A reliable in vitro model to determine the potential estrogenic activity of chemicals of interest is still unavailable. To further investigate the usefulness of a human-derived cell line, we determined the transcriptional changes induced by bisphenol A (BPA) in Ishikawa cells at various doses (1 nM, 100 nM, 10 microM, and 100 microM) and time points (8, 24 and 48 h) by comparing the response of approximately 38,500 human genes and ESTs between treatment groups and controls (vehicle-treated). By trend analysis, we determined that the expression of 2794 genes was modified by BPA in a dose- and time-dependent manner (p< or =0.0001).

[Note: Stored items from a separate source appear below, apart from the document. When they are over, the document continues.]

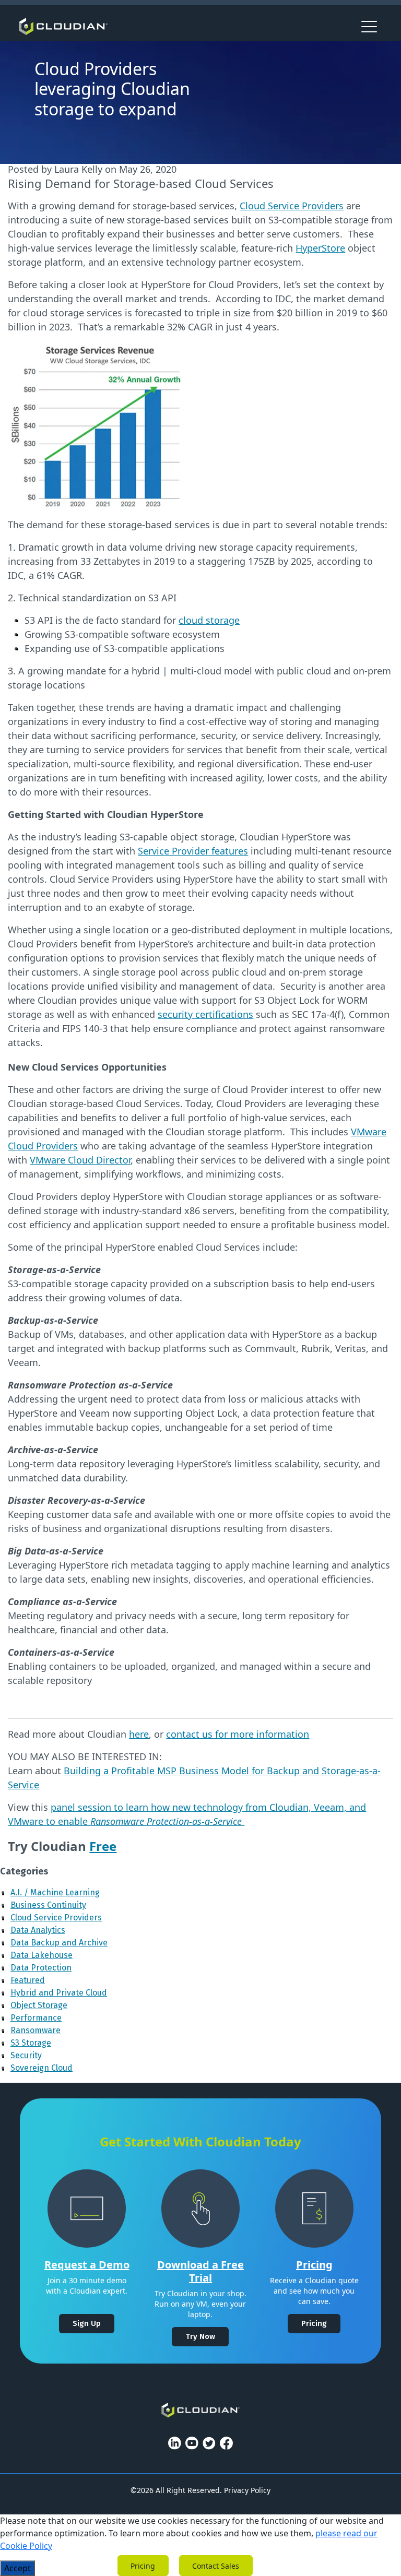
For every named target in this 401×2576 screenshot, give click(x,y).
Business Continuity (48, 1905)
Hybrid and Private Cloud (58, 1993)
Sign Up (87, 2323)
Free (102, 1846)
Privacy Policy (247, 2490)
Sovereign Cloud (41, 2068)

However, the majority of gene expression changes induced in Ishikawa cells were elicited by the highest doses of BPA evaluated (10-100 microM), while the genomic response of the cells exposed to low doses of BPA was essentially negligible. By comparing the Ishikawa cells' response to BPA vs.17 alpha-ethynyl estradiol we determined that the change in the expression of 307 genes was identical in the direction of the change, although the magnitude of the change for some genes was different. Further, the response of Ishikawa cells to high doses of BPA shared similarities to the estrogenic response of the rat uterus, specifically, 362 genes were regulated in a similar manner in vivo as well as in vitro. Gene ontology analysis indicated that BPA results in changes to multiple molecular pathways affecting various biological processes particularly associated with cell organization and biogenesis, regulation of translation, cell proliferation, and intracellular transport; processes also affected by estrogen exposure in the uterus of the rat. These results indicate that Ishikawa cells are capable of generating a biologically relevant estrogenic response after exposure to chemicals with varied estrogenic activity, and offer an in vitro model to assess this mode of action.